Constructive dismissal arises when an employee feels forced to resign from their employment due to the conduct of their employer.
The name, therefore, is slightly misleading because no ‘dismissal’ in its normal sense occurs.
How might constructive dismissal occur?
For constructive dismissal to occur, the employer’s conduct is regarded as being so serious that it caused a breach of the fundamental principles of the employment contract and can include:
- Refusal to pay wages.
- Failing to ensure mutual trust and confidence is maintained.
- Failing to allow an employee to take the legal amount of holiday entitlement.
- Refusing access to a pension scheme.
- Changing workplace location without suitable notice and contractual provision.
There's no requirement for one single major act from the employer to create a case for constructive dismissal. Indeed, on most occasions, an employee is deemed to have been constructively dismissed when there has been a buildup of multiple small issues leading to the employee’s resignation. The last incident is effectively deemed “the straw that broke the camel’s back”.
How can an employee claim constructive dismissal?
In order to bring a claim for constructive dismissal, three main elements must be established by the employee:
- That the employer seriously breached one or more fundamental terms of the employment contract (a repudiatory breach).
- Due to that breach, the employee promptly resigned.
- The employee did not waive the breach by continuing in their employment as normal.
Generally speaking, the employee must also have at least one year’s continuous service, unless the issue leading to their resignation was due to one of the protected grounds such as exercising one’s maternity rights, trade union membership etc.
What if other employees force an employee out?
It's important to remember that employers are liable for the actions of their employees.
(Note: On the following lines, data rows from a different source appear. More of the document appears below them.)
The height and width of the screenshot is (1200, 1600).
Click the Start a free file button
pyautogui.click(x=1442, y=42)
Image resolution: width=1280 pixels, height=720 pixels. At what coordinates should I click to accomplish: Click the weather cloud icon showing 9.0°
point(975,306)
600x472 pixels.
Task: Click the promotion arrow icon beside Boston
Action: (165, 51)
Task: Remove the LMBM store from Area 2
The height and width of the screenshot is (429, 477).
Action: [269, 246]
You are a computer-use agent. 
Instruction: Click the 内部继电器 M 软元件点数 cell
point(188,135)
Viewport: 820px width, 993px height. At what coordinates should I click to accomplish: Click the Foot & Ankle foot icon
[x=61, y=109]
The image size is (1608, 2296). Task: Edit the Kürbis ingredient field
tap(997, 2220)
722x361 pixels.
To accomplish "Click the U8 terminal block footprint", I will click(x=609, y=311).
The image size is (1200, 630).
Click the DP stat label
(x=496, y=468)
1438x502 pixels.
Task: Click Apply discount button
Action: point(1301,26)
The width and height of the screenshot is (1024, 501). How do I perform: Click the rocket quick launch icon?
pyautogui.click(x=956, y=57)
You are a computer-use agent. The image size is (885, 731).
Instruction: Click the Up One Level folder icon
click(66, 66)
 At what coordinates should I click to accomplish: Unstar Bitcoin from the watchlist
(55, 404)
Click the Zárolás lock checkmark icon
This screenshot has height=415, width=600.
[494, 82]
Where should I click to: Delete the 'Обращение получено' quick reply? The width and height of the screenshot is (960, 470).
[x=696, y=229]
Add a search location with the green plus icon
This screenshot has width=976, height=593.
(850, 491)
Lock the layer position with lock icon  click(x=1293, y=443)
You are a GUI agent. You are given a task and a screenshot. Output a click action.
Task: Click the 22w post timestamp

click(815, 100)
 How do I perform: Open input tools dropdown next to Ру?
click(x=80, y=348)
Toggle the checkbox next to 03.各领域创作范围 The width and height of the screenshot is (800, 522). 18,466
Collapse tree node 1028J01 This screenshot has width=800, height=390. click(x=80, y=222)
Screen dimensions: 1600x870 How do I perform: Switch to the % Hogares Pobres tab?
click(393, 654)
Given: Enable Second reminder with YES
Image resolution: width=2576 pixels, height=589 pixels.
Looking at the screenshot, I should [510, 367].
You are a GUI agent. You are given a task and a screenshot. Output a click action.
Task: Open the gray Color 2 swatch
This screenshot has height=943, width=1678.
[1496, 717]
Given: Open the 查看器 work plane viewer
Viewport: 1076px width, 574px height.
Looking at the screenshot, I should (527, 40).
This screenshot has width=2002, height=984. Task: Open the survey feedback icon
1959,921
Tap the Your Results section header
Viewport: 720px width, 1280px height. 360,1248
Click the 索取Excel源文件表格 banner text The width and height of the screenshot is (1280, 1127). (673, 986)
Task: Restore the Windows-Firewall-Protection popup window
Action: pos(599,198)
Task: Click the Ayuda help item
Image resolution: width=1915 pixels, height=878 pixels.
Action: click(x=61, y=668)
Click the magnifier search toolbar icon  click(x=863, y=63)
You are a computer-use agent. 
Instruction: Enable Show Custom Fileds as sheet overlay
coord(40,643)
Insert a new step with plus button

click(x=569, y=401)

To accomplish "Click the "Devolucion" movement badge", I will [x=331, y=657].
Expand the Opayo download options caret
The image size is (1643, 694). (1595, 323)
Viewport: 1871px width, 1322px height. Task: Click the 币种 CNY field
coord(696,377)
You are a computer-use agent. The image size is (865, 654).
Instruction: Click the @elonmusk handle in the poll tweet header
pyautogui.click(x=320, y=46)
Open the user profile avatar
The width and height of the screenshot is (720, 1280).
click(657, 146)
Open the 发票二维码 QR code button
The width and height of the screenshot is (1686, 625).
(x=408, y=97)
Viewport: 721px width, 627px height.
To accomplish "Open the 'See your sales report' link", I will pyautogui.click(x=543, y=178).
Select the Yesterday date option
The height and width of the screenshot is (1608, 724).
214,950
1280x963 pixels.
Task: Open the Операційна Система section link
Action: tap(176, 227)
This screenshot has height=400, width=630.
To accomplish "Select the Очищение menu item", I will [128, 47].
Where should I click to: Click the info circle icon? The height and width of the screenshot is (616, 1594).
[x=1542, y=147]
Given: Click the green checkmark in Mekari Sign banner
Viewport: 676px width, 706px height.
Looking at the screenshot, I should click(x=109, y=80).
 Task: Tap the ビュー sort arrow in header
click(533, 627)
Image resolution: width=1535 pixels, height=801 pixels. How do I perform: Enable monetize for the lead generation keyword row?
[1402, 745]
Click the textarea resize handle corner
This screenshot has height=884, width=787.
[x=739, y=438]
If, for example, an employee is being bullied at work, the employer will be liable if that employee claims constructive dismissal. As such, if an employer becomes aware of an employee grievance, it's imperative that this be fully and properly investigated.
If an employer fails to do so, once becoming aware, then the employee will have a strong case based on (a) the behaviour of other employees, and (b) the employer’s failure to act.
However, not every employer will become aware of incidents of bullying. For this reason, it's recommended to regularly train employees on bullying and to periodically circulate your internal bullying policies.
What if the employee resigns and we didn’t know they had a complaint?
It's often the case that an employee will resign and claim constructive dismissal without ever first notifying their employer of an issue. This is not an automatic defence for an employer, however.
On the one hand, an employer may still be liable where they ought to have known of the employee’s complaint. If the employer then fails to act, then there is an exposure. If, however, the employer could not have reasonably known about the employee’s concerns, then the employee will have a difficult time winning a constructive dismissal case if they didn’t first try resolving their concerns internally before seeking to claim.
What’s the risk?
Constructive dismissal is viewed very seriously by the Workplace Relations Commission and is the equivalent of an employer unfairly dismissing an employee. The purpose of constructive dismissal is to prevent employers from trying to avoid unfair dismissal claims by forcing the employee to resign through some inappropriate behaviour.
Thus, the award for constructive dismissal is exactly the same as that for unfair dismissal, namely two year’s gross pay compensation.